Überfall der Feuerhähne:

Die Feuerhähne, die mittlerweile einen sehr schlechten Ruf in der Retogau haben, überfallen den Zehnttransport zur Kaiserpfalz. Neben zusätzlichen Lebensmitteln verspricht sich ihr Anführer davon, dass er Wissen über die Einwohnerzahl der Baronie sammeln kann. Nicht, dass dies für ihn irgend einen Nutzen hätte, er folgt einfach einem unerklärlichen Sammeltrieb. Zu diesem Zweck haben die Feuerhähne im Wald, nördlich vom Stinneshof, bei einem Hohlweg einen Hinterhalt gelegt und den Weg mit einem umgestürzten Baum versperrt. Nun wollen sie den letzten Wagen in Brand setzen und so den Rückweg versperren. Es handelt sich um insgesamt Zwölf Räuber, von denen die Hälfte mit Bögen bewaffnet ist. Sie werden sich zurück ziehen, sobald sie erkennen, dass sie keine Chance auf Beute haben.
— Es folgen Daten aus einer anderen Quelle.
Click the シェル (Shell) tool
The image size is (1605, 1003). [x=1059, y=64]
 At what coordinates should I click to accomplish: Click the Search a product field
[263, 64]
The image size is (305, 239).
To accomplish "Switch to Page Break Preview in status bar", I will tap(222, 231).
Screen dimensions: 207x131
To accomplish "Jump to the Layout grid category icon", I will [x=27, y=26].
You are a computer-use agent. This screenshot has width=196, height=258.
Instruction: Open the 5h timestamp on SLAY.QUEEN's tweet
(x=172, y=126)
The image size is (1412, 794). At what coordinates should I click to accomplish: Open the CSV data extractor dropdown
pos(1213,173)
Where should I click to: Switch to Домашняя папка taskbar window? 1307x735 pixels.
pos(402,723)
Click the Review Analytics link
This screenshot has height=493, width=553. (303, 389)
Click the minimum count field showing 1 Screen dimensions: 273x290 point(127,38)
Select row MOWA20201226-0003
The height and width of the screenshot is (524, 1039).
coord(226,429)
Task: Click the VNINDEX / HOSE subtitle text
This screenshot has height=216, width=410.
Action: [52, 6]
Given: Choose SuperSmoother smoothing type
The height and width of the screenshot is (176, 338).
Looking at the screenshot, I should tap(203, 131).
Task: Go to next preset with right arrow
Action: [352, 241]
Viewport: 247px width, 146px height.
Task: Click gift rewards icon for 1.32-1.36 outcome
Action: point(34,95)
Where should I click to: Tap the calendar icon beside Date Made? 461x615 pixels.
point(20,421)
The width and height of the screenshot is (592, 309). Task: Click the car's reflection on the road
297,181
Lieferung an die Kaiserpfalz:

Schließlich kommen die Helden auf der Pfalz an. Hier wird die komplette Lieferung gewogen und die Qualität geprüft. Die in Bar gelieferten Beträge werden von zwei Schreibern gezählt, wobei es durchaus zu Differenzen zwischen beiden Ergebnissen kommen kann. Ob es daran liegt, dass einer der Säcke mit den Münzen verschwunden ist, oder schlichtweg übersehen wurde, liegt bei ihnen und daran, wie schwer sie es den Helden machen wollen. Am Ende sollten die Helden einige nützliche Erfahrungen gemacht haben, und die Gewinne ihrer ersten eigenen Ernte genießen können. Vielleicht wollen sie sogar ein Erntefest geben, in dem ein Großteil des Geldes wieder verpulvert wird. Helden können ja meist nicht wirklich gut mit Geld umgehen. Falls sie genauere Zahlen benötigen, sowie eine genaue Aufstellung, welche Waren genau aus einer beispielhaften Ortschaft geliefert werden, dann treten sie mit mir in Verbindung, allerdings dient dies nur zur besseren Ausgestaltung des Abenteuers und würde hier den Platz des Szenarios sprengen. Außerdem sollten die Helden zwischen 80 und 150 AP für dieses Abenteuer erhalten.